Tuesday, April 01, 2008

Only Stupid People Are Breeding

I kind of like being pregnant, and I like blogging about it. But I am finding that I have less and less tolerance for other pregnant women. I read, and post on, a pregnancy message board, sort of an online gestational community, and I have to say that there are some idiots out there breeding. My main peeve, though I would never say anything on the boards about it, people stick their kids with some awful names. Not the Colins and Coltons and Avas and Marissas. But Nevaeh? That seems to be a real popular one, across racial and ethnic divides lest anyone think it "sounds black" (which was actually a comment I read). Why is Nevaeh so popular? Because it is Heaven spelled backward, which is just so pretty for a baby girl, apparently. Me, if I wanted to go for an angelic name, would pick Angel, or maybe something biblical. Heck, even Gabriel would be better for a girl, but I'm partial to boy names for girls anyway. And what's with arbitrarily adding the letter Y to names anyway? I thought it was loopy when people started spelling it Bryan, but now there's Dawsyn, Allysyn, Krystyn, Jennifyr. It's like people sit there and say "How can we ensure that our child's name is constantly misspelled, mispronounced, and that she has to introduce herself and explain it at the same time?" "Hi, I'm Jenni with an I," is one thing, but "Hi, I'm Allysyn with two Ls and two Ys," seems excessive to me.
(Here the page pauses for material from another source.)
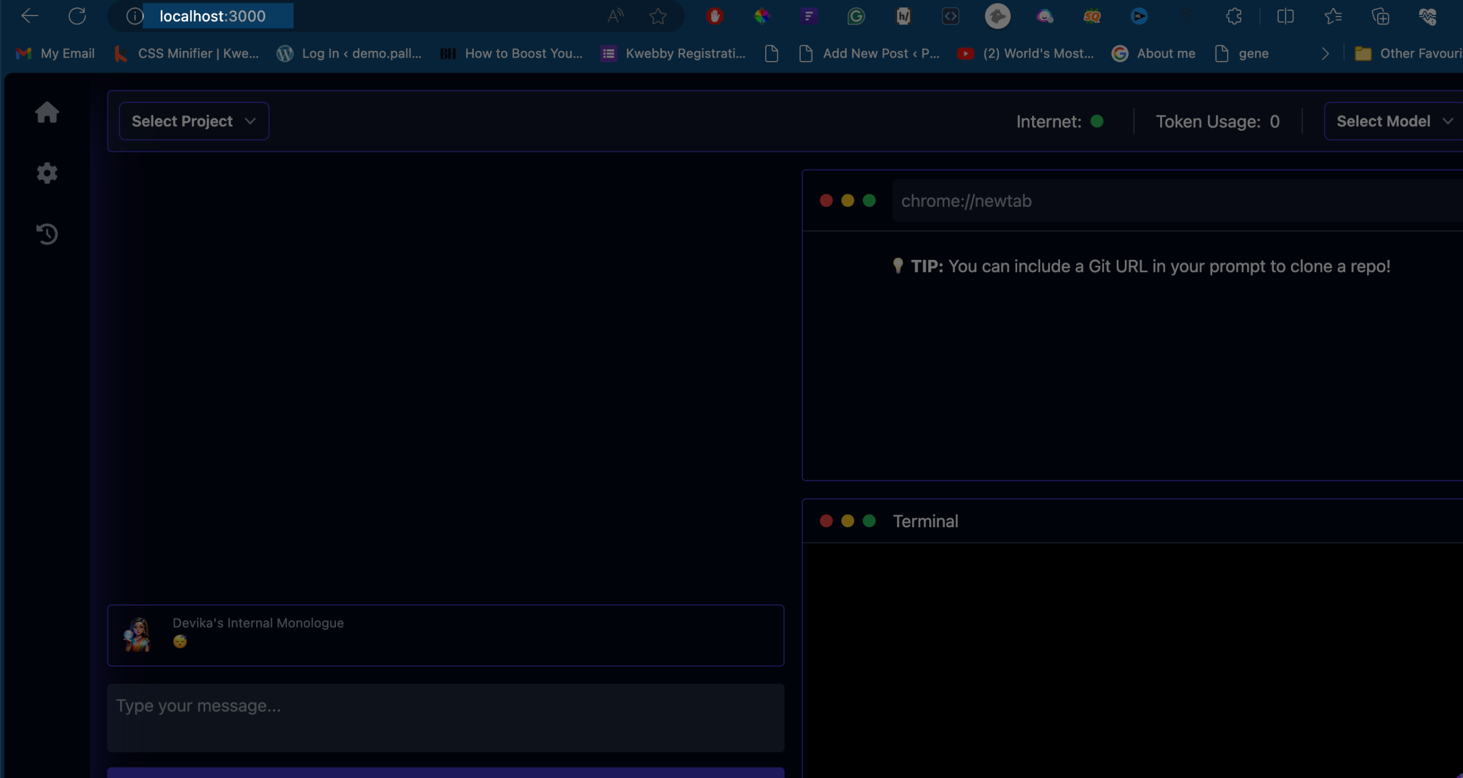This screenshot has width=1463, height=778.
Task: Click the red dot in browser panel
Action: [x=826, y=200]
I have nothing against ethnic names. I don't care what cultural name you give your baby to keep him in touch with his roots, religious or racial or otherwise. However, I do think it's almost unforgivably selfish to choose random moronic names. It's an abuse of power. Someone should have kicked Nicolas Cage in the balls for naming his son Cal El. Yeah I know, it's superman. So name the kid Clark Kent if you can't outgrow your comic book. This kid will have to live with the name for at least 18 years and while he can claim to be Cal L. Coppola, the world and all future employers will know the truth, that he is genetically descended from idiots. Same with Rob Morrow naming his daughter Tu (a pun, really?) and Gwyneth Paltrow naming her baby Apple.

I know some people have a problem with me naming a girl Ryan, but I did NOT name her Chewbacca or Himalaya or Tila Tequila. I chose a real human name which when written backwards spells on a name written backwards, not some word that makes no sense spelled backwards. Nevaeh. Shit, why don't I call my kid Legna? It's Angel spelled backwards. As the song says, I've been around the world and found that only stupid people are breeding. A song which, by the way, came out the last time I was pregnant.